When I got my copy of Donald Kroodsma's new "Birdsong by the Seasons: A Year of 
Listening to Birds," I was somehow not surprised to see that the ornithologist 
had devoted an entire chapter to a day spent listening to birds around chez 
Mayhorn.

  The Mayhorns, who are retired teachers, were unaware that Kroodsma had 
spotlighted his day on their land in the new book until I told them earlier 
this week. 

  "It was during the 2005 Virginia Society of Ornithology meeting," Mayhorn 
recalled. "I had to host bird walks. But he'd heard our place was good for 
birds and he came up and asked me if he could spend the day recording."

  "Birdsong by the Seasons" is the record of an entire year of songs and calls 
of birds across America, from New Year's Day through the winter solstice. 

  It was the first weekend in May when Kroodsma got to Buchanan County, related 
in a chapter called "Two Virginia Mimics: Brown Thrasher, White-eyed Vireo."

  Although I knew both birds are mimics, I was amazed to discover from just how 
many other species the thrasher and vireo assemble their repertoire. 

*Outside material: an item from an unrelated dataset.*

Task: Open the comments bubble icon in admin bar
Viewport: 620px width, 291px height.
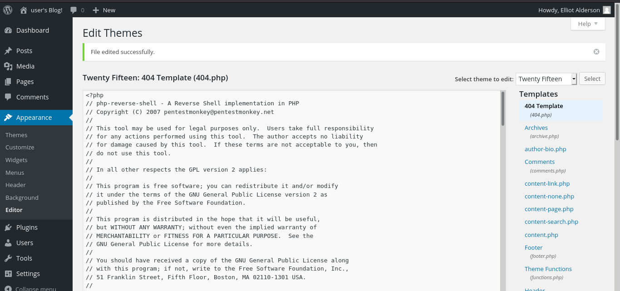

  As he recorded the thrasher in the Mayhorns' yard, Kroodsma heard it imitate 
a Carolina chickadee, an eastern meadowlark, plus robin, red-winged blackbird, 
red-bellied woodpecker, purple martin and others.

  The white-eye rattled off a wood thrush's "whit whit whit" alarm call, robin, 
eastern towhee, blue jay, Carolina wren and others. 

  Interestingly, the vireo steals only the calls of other birds, not their 
songs. (Bird songs, as opposed to calls, are mostly made by males during 
breeding season.)

  Bird notes

  This is the week when most birders begin to see the flying circuses of 
migrating common nighthawks at dusk. For the past two years I've seen my first 
nighthawk around Aug. 17 or 18. But this season, as of Monday of this week, I 
was still batting zero.

  The best place to see nighthawks is open pastures or meadows. But they also 
hang around shopping center parking lots and ballparks where evening lights 
attract flying insects. And don't forget the even bigger show when broadwinged 
hawks start to move south. The height of the broadwing migration through 
southwest Virginia is a roughly two-week period beginning around September 10.